Перепечатайте весь материал ниже строка за строкой, не меняя ни одного знака.

▼

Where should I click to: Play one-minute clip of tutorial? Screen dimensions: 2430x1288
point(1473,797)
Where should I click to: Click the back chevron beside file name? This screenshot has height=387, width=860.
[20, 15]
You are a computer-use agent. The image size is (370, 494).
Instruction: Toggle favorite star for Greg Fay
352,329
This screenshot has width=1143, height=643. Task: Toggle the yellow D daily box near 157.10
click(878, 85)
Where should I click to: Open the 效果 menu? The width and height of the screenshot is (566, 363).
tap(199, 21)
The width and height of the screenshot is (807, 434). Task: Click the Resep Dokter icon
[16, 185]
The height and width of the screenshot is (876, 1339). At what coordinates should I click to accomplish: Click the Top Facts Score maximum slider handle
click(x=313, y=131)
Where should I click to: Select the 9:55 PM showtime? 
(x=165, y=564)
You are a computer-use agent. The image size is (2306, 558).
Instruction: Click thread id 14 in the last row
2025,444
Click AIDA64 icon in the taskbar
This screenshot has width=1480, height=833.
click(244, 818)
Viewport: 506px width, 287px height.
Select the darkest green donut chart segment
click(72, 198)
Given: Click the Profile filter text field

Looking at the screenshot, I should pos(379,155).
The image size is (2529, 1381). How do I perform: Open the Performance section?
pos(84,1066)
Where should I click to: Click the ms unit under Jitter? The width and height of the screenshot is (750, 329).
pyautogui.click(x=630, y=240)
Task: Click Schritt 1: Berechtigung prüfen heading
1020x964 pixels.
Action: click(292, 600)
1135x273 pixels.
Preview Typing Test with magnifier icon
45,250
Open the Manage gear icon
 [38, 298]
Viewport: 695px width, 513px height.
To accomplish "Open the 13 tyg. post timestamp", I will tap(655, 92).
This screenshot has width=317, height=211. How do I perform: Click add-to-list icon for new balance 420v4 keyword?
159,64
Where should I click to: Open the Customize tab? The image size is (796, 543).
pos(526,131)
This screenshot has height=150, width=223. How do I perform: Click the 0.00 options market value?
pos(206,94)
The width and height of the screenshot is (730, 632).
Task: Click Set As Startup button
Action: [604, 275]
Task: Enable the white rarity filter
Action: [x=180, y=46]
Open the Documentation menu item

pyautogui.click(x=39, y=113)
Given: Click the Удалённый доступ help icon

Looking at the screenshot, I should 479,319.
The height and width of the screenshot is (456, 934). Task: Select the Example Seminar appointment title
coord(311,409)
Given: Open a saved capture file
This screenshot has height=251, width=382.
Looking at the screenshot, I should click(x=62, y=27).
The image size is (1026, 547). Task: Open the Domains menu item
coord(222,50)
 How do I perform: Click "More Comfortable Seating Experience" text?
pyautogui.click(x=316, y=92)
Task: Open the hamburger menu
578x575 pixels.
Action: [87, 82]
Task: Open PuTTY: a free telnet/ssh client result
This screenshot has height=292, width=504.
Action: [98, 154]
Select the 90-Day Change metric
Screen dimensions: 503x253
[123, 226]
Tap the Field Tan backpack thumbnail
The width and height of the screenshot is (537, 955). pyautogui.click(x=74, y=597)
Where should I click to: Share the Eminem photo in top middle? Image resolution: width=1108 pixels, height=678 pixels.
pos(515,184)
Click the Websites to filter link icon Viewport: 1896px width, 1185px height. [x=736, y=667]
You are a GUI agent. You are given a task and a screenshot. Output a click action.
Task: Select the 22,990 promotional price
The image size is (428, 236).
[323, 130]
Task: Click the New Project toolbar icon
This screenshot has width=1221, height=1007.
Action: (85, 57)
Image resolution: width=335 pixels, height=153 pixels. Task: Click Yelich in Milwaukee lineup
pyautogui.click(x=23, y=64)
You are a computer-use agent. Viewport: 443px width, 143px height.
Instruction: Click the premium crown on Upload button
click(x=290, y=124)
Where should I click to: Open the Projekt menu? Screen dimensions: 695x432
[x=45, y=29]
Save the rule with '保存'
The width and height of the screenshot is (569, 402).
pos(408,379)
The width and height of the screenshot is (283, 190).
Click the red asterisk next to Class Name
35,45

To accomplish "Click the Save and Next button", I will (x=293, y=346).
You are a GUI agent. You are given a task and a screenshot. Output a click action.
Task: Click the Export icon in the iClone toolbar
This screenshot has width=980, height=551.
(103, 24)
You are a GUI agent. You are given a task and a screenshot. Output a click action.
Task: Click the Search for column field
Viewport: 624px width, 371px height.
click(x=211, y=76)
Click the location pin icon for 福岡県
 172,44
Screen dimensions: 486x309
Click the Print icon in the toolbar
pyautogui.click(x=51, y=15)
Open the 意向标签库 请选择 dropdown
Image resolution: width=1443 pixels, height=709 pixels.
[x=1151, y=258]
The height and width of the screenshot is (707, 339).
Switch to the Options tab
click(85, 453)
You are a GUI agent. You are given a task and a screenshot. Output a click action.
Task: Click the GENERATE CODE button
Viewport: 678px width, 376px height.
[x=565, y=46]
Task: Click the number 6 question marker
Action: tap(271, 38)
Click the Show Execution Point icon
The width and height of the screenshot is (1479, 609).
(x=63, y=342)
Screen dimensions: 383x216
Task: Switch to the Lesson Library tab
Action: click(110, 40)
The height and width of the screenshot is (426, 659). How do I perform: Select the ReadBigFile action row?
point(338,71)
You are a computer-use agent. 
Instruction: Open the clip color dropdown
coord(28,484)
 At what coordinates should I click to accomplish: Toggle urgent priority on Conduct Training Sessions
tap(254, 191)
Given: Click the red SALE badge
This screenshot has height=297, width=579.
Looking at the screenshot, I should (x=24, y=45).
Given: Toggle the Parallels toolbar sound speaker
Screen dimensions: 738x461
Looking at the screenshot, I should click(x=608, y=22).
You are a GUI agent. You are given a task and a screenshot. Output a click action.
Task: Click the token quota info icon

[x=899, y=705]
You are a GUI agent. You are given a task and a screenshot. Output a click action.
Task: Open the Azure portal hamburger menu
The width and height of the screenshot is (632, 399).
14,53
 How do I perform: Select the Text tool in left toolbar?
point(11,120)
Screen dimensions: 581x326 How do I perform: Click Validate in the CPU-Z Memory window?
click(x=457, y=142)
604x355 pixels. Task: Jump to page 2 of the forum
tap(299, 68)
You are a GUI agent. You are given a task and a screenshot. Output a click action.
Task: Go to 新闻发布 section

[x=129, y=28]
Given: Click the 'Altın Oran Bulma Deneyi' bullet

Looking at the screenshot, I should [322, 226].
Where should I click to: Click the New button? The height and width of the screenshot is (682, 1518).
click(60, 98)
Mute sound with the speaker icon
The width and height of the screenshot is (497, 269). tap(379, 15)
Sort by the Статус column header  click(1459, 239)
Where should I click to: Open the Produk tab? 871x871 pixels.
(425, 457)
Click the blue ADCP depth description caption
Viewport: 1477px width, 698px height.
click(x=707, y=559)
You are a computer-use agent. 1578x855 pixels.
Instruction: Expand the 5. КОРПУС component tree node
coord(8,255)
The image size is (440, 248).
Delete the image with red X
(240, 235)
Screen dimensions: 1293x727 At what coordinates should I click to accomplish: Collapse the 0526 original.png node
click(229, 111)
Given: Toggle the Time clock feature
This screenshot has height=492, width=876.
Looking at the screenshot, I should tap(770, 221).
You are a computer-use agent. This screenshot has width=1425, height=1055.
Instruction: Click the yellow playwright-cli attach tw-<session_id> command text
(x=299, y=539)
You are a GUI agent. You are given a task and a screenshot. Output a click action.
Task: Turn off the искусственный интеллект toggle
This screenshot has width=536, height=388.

▲

### РЕЗУЛЬТАТ
Where should I click to: Play one-minute clip of tutorial? Screen dimensions: 2430x1288
point(1473,797)
Where should I click to: Click the back chevron beside file name? This screenshot has height=387, width=860.
[20, 15]
You are a computer-use agent. The image size is (370, 494).
Instruction: Toggle favorite star for Greg Fay
352,329
This screenshot has width=1143, height=643. Task: Toggle the yellow D daily box near 157.10
click(878, 85)
Where should I click to: Open the 效果 menu? The width and height of the screenshot is (566, 363).
tap(199, 21)
The width and height of the screenshot is (807, 434). Task: Click the Resep Dokter icon
[16, 185]
The height and width of the screenshot is (876, 1339). At what coordinates should I click to accomplish: Click the Top Facts Score maximum slider handle
click(x=313, y=131)
Where should I click to: Select the 9:55 PM showtime? 
(x=165, y=564)
You are a computer-use agent. The image size is (2306, 558).
Instruction: Click thread id 14 in the last row
2025,444
Click AIDA64 icon in the taskbar
This screenshot has width=1480, height=833.
click(244, 818)
Viewport: 506px width, 287px height.
Select the darkest green donut chart segment
click(72, 198)
Given: Click the Profile filter text field

Looking at the screenshot, I should pos(379,155).
The image size is (2529, 1381). How do I perform: Open the Performance section?
pos(84,1066)
Where should I click to: Click the ms unit under Jitter? The width and height of the screenshot is (750, 329).
pyautogui.click(x=630, y=240)
Task: Click Schritt 1: Berechtigung prüfen heading
1020x964 pixels.
Action: click(292, 600)
1135x273 pixels.
Preview Typing Test with magnifier icon
45,250
Open the Manage gear icon
 [38, 298]
Viewport: 695px width, 513px height.
To accomplish "Open the 13 tyg. post timestamp", I will tap(655, 92).
This screenshot has width=317, height=211. How do I perform: Click add-to-list icon for new balance 420v4 keyword?
159,64
Where should I click to: Open the Customize tab? The image size is (796, 543).
pos(526,131)
This screenshot has height=150, width=223. How do I perform: Click the 0.00 options market value?
pos(206,94)
The width and height of the screenshot is (730, 632).
Task: Click Set As Startup button
Action: [604, 275]
Task: Enable the white rarity filter
Action: [x=180, y=46]
Open the Documentation menu item

pyautogui.click(x=39, y=113)
Given: Click the Удалённый доступ help icon

Looking at the screenshot, I should 479,319.
The height and width of the screenshot is (456, 934). Task: Select the Example Seminar appointment title
coord(311,409)
Given: Open a saved capture file
This screenshot has height=251, width=382.
Looking at the screenshot, I should click(x=62, y=27).
The image size is (1026, 547). Task: Open the Domains menu item
coord(222,50)
 How do I perform: Click "More Comfortable Seating Experience" text?
pyautogui.click(x=316, y=92)
Task: Open the hamburger menu
578x575 pixels.
Action: [87, 82]
Task: Open PuTTY: a free telnet/ssh client result
This screenshot has height=292, width=504.
Action: [98, 154]
Select the 90-Day Change metric
Screen dimensions: 503x253
[123, 226]
Tap the Field Tan backpack thumbnail
The width and height of the screenshot is (537, 955). pyautogui.click(x=74, y=597)
Where should I click to: Share the Eminem photo in top middle? Image resolution: width=1108 pixels, height=678 pixels.
pos(515,184)
Click the Websites to filter link icon Viewport: 1896px width, 1185px height. [x=736, y=667]
You are a GUI agent. You are given a task and a screenshot. Output a click action.
Task: Select the 22,990 promotional price
The image size is (428, 236).
[323, 130]
Task: Click the New Project toolbar icon
This screenshot has width=1221, height=1007.
Action: (85, 57)
Image resolution: width=335 pixels, height=153 pixels. Task: Click Yelich in Milwaukee lineup
pyautogui.click(x=23, y=64)
You are a computer-use agent. Viewport: 443px width, 143px height.
Instruction: Click the premium crown on Upload button
click(x=290, y=124)
Where should I click to: Open the Projekt menu? Screen dimensions: 695x432
[x=45, y=29]
Save the rule with '保存'
The width and height of the screenshot is (569, 402).
pos(408,379)
The width and height of the screenshot is (283, 190).
Click the red asterisk next to Class Name
35,45

To accomplish "Click the Save and Next button", I will (x=293, y=346).
You are a GUI agent. You are given a task and a screenshot. Output a click action.
Task: Click the Export icon in the iClone toolbar
This screenshot has width=980, height=551.
(103, 24)
You are a GUI agent. You are given a task and a screenshot. Output a click action.
Task: Click the Search for column field
Viewport: 624px width, 371px height.
click(x=211, y=76)
Click the location pin icon for 福岡県
 172,44
Screen dimensions: 486x309
Click the Print icon in the toolbar
pyautogui.click(x=51, y=15)
Open the 意向标签库 请选择 dropdown
Image resolution: width=1443 pixels, height=709 pixels.
[x=1151, y=258]
The height and width of the screenshot is (707, 339).
Switch to the Options tab
click(85, 453)
You are a GUI agent. You are given a task and a screenshot. Output a click action.
Task: Click the GENERATE CODE button
Viewport: 678px width, 376px height.
[x=565, y=46]
Task: Click the number 6 question marker
Action: tap(271, 38)
Click the Show Execution Point icon
The width and height of the screenshot is (1479, 609).
(x=63, y=342)
Screen dimensions: 383x216
Task: Switch to the Lesson Library tab
Action: click(110, 40)
The height and width of the screenshot is (426, 659). How do I perform: Select the ReadBigFile action row?
point(338,71)
You are a computer-use agent. 
Instruction: Open the clip color dropdown
coord(28,484)
 At what coordinates should I click to accomplish: Toggle urgent priority on Conduct Training Sessions
tap(254, 191)
Given: Click the red SALE badge
This screenshot has height=297, width=579.
Looking at the screenshot, I should (x=24, y=45).
Given: Toggle the Parallels toolbar sound speaker
Screen dimensions: 738x461
Looking at the screenshot, I should click(x=608, y=22).
You are a GUI agent. You are given a task and a screenshot. Output a click action.
Task: Click the token quota info icon

[x=899, y=705]
You are a GUI agent. You are given a task and a screenshot. Output a click action.
Task: Open the Azure portal hamburger menu
The width and height of the screenshot is (632, 399).
14,53
 How do I perform: Select the Text tool in left toolbar?
point(11,120)
Screen dimensions: 581x326 How do I perform: Click Validate in the CPU-Z Memory window?
click(x=457, y=142)
604x355 pixels. Task: Jump to page 2 of the forum
tap(299, 68)
You are a GUI agent. You are given a task and a screenshot. Output a click action.
Task: Go to 新闻发布 section

[x=129, y=28]
Given: Click the 'Altın Oran Bulma Deneyi' bullet

Looking at the screenshot, I should [322, 226].
Where should I click to: Click the New button? The height and width of the screenshot is (682, 1518).
click(60, 98)
Mute sound with the speaker icon
The width and height of the screenshot is (497, 269). tap(379, 15)
Sort by the Статус column header  click(1459, 239)
Where should I click to: Open the Produk tab? 871x871 pixels.
(425, 457)
Click the blue ADCP depth description caption
Viewport: 1477px width, 698px height.
click(x=707, y=559)
You are a computer-use agent. 1578x855 pixels.
Instruction: Expand the 5. КОРПУС component tree node
coord(8,255)
The image size is (440, 248).
Delete the image with red X
(240, 235)
Screen dimensions: 1293x727 At what coordinates should I click to accomplish: Collapse the 0526 original.png node
click(229, 111)
Given: Toggle the Time clock feature
This screenshot has height=492, width=876.
Looking at the screenshot, I should tap(770, 221).
You are a computer-use agent. This screenshot has width=1425, height=1055.
Instruction: Click the yellow playwright-cli attach tw-<session_id> command text
(x=299, y=539)
You are a GUI agent. You are given a task and a screenshot. Output a click action.
Task: Turn off the искусственный интеллект toggle
This screenshot has width=536, height=388.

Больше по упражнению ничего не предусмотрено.